Following King, senior Jordan Trant spoke on her experience with research and SCARF.
“Research is more than just forty hours in lab… it’s also learning how to stand up in front of people and talk about the research,” she said. “Research also gives you the amazing ability to travel. I’ve been to a lot of conferences… It’s a great way to broaden your horizons.”
Trant also acknowledged faculty’s role in student research.
“I also wanted to thank the faculty in the room for always involving us undergraduates in your research or encouraging us to do our own projects,” she said. “It really has a meaningful impact on our education to be able to do research and have a close relationship with the faculty member who encourages us to do our best.”
Presenters can participate in poster presentations or oral presentations under the subjects of arts and performance; humanities; and research.

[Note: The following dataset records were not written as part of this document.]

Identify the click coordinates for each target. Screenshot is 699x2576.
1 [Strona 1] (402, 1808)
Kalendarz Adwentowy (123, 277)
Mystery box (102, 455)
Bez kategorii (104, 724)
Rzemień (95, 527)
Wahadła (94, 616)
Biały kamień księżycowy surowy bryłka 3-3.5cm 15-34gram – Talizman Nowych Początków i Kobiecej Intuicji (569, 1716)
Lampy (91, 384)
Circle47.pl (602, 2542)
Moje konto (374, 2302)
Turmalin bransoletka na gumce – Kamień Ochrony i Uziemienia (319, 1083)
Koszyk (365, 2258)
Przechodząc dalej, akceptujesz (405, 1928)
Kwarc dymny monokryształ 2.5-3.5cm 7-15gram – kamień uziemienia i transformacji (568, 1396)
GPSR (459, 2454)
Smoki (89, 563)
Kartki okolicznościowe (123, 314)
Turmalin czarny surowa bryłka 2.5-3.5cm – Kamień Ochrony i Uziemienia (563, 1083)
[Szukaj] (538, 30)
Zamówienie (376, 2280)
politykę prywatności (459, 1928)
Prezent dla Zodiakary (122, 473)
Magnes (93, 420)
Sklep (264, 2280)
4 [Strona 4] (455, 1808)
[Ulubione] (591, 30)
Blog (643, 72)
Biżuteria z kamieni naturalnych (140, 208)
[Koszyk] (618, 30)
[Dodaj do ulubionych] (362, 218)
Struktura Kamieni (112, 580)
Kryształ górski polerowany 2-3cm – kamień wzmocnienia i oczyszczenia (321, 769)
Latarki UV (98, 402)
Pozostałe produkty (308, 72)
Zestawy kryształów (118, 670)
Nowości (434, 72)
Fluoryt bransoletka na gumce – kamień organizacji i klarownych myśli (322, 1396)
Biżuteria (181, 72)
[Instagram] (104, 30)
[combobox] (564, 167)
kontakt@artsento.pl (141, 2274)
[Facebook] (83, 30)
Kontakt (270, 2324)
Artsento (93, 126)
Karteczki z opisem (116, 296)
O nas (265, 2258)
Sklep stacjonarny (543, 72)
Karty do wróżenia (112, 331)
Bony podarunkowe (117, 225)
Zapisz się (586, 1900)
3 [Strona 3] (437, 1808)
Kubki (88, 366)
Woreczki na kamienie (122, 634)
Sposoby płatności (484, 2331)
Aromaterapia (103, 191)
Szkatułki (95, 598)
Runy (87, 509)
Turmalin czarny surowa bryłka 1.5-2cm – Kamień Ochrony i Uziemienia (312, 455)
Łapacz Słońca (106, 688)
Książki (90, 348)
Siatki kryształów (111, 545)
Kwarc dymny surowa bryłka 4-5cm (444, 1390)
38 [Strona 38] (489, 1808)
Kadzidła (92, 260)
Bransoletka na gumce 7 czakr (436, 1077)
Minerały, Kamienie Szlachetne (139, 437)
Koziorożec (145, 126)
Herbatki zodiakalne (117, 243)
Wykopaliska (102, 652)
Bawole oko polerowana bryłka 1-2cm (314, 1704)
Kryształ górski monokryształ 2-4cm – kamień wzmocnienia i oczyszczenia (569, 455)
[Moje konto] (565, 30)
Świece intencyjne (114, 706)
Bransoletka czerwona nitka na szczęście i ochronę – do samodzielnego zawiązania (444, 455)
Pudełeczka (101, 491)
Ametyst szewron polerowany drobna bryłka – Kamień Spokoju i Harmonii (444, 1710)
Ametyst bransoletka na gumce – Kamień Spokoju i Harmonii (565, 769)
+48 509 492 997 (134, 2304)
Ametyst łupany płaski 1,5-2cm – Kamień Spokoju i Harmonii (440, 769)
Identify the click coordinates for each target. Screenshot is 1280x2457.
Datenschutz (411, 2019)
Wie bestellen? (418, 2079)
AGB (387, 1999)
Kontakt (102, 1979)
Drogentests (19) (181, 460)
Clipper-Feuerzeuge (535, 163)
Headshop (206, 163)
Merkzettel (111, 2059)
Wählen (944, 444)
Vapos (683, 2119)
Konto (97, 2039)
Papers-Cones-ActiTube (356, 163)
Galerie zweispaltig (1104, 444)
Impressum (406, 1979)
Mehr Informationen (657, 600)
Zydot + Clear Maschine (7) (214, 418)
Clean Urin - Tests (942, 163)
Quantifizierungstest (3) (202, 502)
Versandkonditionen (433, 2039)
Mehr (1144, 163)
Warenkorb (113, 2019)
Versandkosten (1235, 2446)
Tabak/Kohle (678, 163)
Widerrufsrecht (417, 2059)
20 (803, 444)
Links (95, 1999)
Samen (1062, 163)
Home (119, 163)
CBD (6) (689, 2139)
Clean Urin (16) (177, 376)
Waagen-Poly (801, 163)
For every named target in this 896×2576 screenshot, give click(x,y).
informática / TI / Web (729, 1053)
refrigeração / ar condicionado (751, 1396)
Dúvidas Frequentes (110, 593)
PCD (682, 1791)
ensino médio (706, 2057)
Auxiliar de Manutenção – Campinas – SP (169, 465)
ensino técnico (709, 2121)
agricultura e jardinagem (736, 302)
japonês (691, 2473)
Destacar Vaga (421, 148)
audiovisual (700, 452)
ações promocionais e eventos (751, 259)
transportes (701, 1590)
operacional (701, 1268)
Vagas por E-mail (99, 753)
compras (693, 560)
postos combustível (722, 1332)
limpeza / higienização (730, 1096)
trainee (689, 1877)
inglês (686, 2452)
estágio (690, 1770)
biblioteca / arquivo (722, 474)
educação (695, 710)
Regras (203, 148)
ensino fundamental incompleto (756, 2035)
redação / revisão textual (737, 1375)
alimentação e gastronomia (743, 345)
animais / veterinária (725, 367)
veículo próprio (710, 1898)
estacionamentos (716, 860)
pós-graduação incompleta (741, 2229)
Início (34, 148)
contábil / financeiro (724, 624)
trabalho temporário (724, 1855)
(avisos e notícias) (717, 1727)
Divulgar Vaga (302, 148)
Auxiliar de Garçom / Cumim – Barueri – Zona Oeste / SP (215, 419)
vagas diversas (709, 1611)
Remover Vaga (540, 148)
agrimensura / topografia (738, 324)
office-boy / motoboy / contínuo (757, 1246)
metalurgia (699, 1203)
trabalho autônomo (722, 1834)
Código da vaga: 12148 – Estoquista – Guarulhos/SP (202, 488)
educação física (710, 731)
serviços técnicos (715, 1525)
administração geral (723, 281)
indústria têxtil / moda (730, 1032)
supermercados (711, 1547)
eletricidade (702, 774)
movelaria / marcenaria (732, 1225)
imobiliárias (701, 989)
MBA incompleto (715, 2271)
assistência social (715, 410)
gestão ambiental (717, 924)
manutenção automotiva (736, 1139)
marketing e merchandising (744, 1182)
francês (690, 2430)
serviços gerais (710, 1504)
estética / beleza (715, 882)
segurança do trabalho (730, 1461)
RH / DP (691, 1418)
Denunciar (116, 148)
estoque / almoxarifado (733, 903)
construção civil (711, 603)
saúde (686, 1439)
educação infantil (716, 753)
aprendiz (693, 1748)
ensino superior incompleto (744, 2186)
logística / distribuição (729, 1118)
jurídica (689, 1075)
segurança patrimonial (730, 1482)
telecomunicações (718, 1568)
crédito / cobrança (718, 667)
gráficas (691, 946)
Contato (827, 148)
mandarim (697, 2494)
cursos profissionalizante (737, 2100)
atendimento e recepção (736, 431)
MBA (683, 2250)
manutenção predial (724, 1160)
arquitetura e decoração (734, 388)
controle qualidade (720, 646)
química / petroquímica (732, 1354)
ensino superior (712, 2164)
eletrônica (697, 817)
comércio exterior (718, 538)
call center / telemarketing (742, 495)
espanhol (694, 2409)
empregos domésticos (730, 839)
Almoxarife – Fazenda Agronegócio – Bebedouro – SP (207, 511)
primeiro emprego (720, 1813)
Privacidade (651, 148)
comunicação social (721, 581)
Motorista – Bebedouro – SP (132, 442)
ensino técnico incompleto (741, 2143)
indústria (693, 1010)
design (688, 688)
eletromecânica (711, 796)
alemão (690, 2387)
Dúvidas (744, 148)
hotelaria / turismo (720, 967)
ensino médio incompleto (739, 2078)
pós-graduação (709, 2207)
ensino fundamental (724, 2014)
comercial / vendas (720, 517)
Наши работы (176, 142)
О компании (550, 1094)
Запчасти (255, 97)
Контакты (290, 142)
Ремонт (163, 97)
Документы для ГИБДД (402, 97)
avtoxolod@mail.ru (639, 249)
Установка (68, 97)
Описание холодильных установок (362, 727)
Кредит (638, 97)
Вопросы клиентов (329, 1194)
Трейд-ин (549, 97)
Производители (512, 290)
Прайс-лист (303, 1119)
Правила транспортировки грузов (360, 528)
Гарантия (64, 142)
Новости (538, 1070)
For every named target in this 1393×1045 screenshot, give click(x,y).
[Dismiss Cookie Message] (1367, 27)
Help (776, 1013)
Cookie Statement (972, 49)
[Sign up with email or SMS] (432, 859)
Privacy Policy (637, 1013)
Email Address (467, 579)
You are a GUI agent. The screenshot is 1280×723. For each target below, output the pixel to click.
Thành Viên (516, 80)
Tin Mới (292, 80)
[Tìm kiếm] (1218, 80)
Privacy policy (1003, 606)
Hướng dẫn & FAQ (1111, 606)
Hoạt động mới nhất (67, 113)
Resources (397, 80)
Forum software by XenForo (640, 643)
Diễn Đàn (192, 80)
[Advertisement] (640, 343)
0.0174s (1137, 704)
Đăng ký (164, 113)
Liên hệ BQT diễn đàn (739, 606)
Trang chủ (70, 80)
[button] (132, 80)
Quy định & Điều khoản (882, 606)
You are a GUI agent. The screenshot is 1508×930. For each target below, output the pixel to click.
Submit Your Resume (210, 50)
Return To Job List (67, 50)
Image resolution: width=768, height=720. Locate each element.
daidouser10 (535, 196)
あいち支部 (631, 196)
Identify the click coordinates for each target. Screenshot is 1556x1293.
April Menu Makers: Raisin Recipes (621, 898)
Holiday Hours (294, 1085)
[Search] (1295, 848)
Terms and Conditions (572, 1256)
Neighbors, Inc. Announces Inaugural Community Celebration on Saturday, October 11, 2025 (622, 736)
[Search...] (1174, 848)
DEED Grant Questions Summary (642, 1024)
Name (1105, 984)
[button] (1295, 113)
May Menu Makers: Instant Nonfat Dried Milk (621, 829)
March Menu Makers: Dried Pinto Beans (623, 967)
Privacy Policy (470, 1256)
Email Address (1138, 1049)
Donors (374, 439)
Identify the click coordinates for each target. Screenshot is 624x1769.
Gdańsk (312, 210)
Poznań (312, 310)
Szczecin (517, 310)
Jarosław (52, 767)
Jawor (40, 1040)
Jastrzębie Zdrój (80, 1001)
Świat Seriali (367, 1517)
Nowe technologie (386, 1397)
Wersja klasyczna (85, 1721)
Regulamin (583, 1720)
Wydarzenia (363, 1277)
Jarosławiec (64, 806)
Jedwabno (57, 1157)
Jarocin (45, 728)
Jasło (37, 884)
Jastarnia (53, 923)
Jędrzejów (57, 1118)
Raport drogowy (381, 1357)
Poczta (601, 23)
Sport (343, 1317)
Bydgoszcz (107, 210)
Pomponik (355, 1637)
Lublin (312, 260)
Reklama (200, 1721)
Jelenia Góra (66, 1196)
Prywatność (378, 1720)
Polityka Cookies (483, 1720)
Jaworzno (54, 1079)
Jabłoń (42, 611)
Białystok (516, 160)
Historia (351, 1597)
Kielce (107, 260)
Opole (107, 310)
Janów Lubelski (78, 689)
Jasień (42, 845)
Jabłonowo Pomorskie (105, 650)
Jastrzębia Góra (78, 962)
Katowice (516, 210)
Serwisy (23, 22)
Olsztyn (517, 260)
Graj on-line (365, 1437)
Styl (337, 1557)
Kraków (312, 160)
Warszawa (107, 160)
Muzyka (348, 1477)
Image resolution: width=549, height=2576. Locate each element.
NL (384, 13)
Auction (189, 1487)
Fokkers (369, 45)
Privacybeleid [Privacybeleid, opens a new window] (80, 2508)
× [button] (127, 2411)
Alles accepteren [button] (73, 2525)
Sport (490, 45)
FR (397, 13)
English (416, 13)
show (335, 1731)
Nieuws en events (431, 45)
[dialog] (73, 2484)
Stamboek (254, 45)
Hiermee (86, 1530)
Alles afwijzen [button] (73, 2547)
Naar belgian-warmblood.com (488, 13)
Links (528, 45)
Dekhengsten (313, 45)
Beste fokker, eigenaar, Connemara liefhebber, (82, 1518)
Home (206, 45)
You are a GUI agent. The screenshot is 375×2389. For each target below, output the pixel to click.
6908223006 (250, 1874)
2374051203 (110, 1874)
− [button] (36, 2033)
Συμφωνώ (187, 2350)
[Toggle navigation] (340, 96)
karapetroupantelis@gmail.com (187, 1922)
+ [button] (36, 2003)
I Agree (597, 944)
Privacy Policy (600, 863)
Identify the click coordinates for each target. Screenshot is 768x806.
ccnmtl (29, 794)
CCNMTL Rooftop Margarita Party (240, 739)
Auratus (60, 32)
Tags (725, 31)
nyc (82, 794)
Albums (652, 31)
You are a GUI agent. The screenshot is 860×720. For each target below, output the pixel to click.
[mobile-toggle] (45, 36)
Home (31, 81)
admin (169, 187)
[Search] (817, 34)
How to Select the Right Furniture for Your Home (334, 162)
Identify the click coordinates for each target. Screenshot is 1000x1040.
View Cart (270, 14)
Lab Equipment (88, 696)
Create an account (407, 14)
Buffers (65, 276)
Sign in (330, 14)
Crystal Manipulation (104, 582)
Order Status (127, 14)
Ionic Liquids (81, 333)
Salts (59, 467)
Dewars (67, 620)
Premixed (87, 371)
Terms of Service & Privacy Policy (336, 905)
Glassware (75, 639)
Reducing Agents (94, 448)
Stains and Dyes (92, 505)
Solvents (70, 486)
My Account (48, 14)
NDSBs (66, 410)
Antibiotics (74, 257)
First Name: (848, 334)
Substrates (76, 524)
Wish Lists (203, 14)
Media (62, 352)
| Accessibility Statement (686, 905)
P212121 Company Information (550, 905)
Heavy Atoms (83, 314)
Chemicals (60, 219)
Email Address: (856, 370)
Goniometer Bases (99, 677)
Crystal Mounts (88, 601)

In the poster presentations category, Kendra Bell won first place in arts and performance for her poster: “A Performance of Beckett One-Acts”; Katie Cruse won runner-up in humanities for her poster: “The Relationship Between Aesthetics and Worldviews”; Hannah Smithee won first place for her poster: “The Effects of Racism on Support for Capital Punishment: A Look at U.S. State Demographics”;
Hannah Zang and Luke Shackelford won runner-up in research for their poster: “Mutational Analyses of a Factor Promoting Cytoplasmic Ribosome Maturation in S.cerevisiae”; Jordan Trant won first place in research for her poster: “Development of a Mathematical Model for Computing the Number of Geometrical Isomers of Octahedral Transition Metal Complexes.”
In the oral presentations category, Morgun Henson won first place in arts and performances for her presentation “Public Art: Using Murals to Paint a Community Together”; Matthew Kirkpatrick won first place in humanities for his presentation “Dysfunctional Plenipotentiaries: An Analysis of the Anglo-Irish Negotiations”; Luke Shackelford won first place in research for his presentation “Combating Glioblastoma Resistance to Temozolomide Using Inhibitor of Human DNA Polymerase Kappa.”
“I would like to congratulate all the oral and poster presenters of 2019 SCARF for their outstanding scholarly work as well as the high-quality presentations that we witnessed yesterday evening, and also thank the mentors again for the guidance,” said Dr. Irosha Nawarathne, Mortar Board advisor and assistant professor of chemistry. “The judges had immense difficulty in selecting the winners from each category given the close competition.”